25 August 2008

the other side

sitting here in the morning. journaling.
i feel strange. but good. tired. wanting more sleep, yet when I awoke this morning that was not possible. Probably around 5 I realized that I was mostly awake. Not able to settle down. but it is still early. and I am still tired. this is all so far wonderful. SO great that I am already fearing the end of it. what next? yet I focus on the moment. Or hope to. There are emotions here that I am trying to fight. And need more help. But again. I can’t let these heart issues get to me. I always do. I always get broken by thinking. By feeling. I do want to feel, but for something else. I am here to listen to God. To hear something I have not heard in so long. To reconnect with a distant voice. One far gone. I hear it in new ways now. I do. But I still must admit how lost I feel, how dark night can be for me. This is a reality no matter where I am, and that is more and more apparent everywhere I go. When will darkness dissipate? It does in increments, yet nights are rarely smooth for me. Last night I broke a bit. Last night I fell apart within. No one would know. And it is challenging that I will not quite open up about this to anyone yet. Maybe this is part of my growth. To deal with this internally. maybe I need to turn to sketches and photos and watercolor. I fear telling people at this point. Not that they would see weakness, but that I would be pitied. And I am not looking for that. Maybe this is part of my humbling experience. To be pitied. And to be okay with this. But I want to be strong. I don’t want to be seen as THAT girl. that depressed girl. I always open up without holding back, and then end up too vulnerable . Mostly i desire vulnerability, but being so transparent has its pros and cons. There is a time for it, and not yet.

I want to be me, though. And I will. I love where I am. I enjoy the company. I am anxious and overjoyed by this journey.

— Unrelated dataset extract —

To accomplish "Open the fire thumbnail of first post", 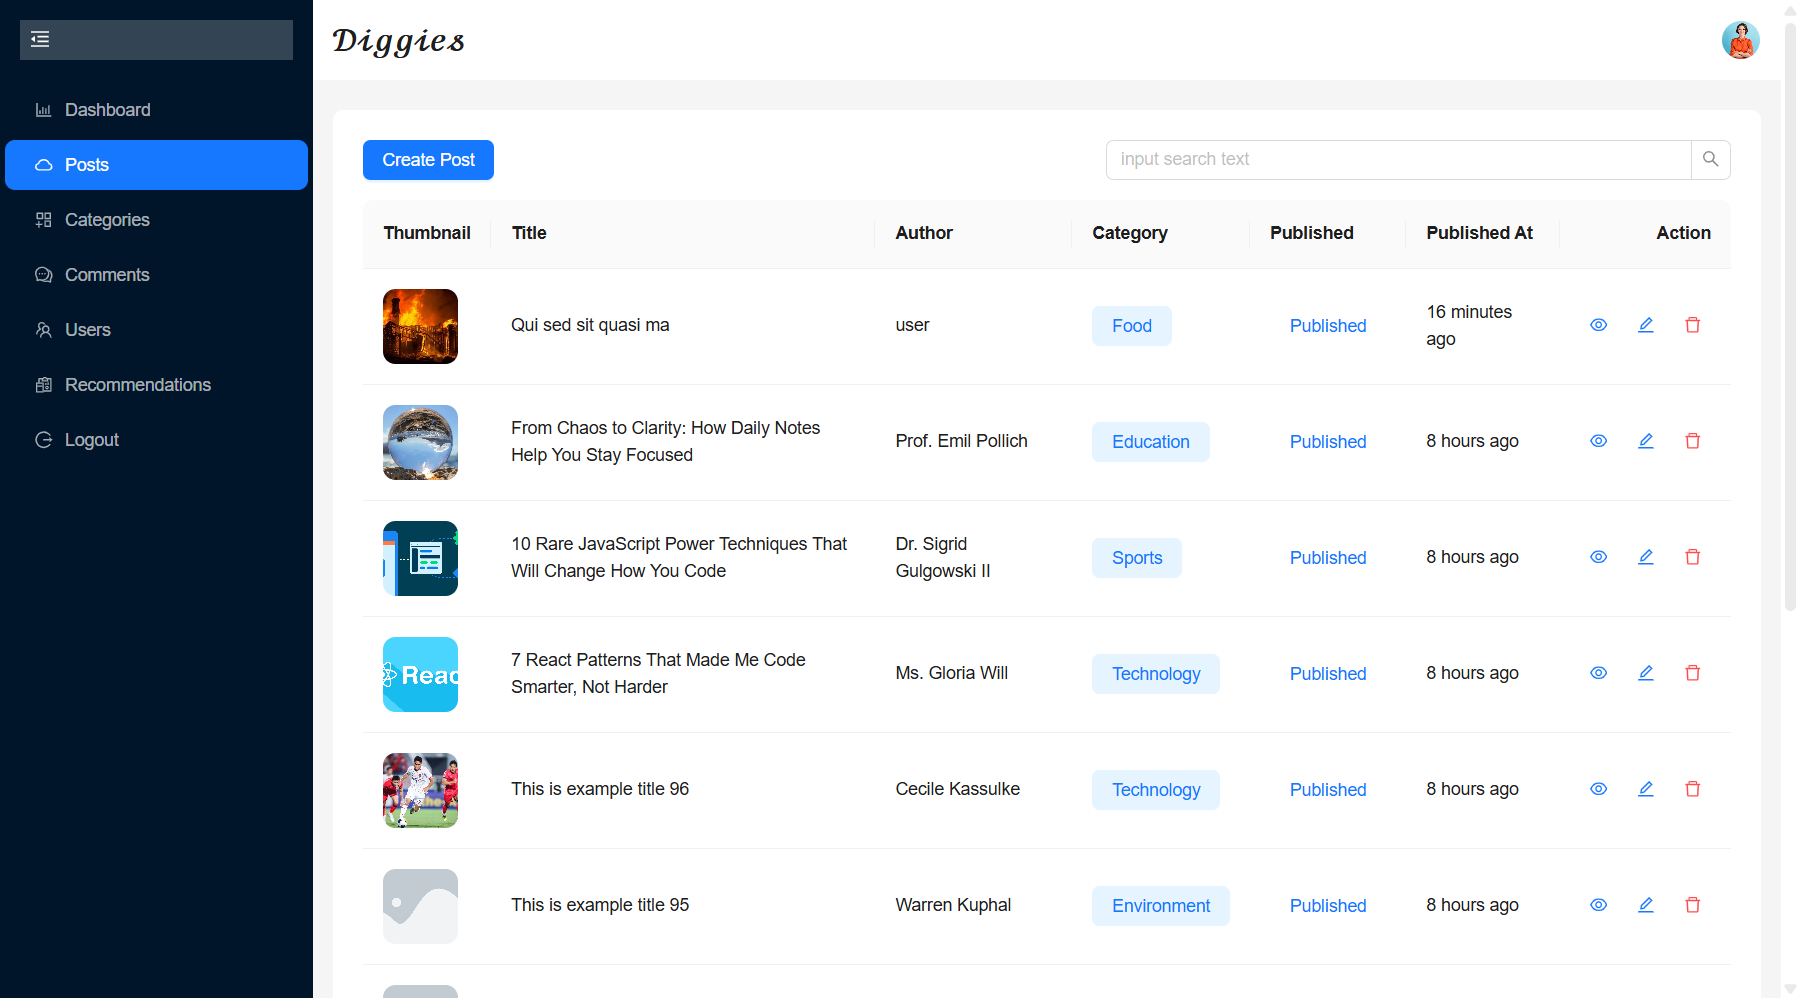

How will this inspire my art? I am not sure. Art is about relation and connection. About seeing a human lost-ness and a mood or being throughout all. Whether this is apparent in an expression, or brokenness, or even joy. I do not know my place, yet I hope this experience will provide focus. Or maybe this is a time to express myself without having to share with everyone. To express for the pure need to express, rather than have others look. I'm not going to show these things, yet.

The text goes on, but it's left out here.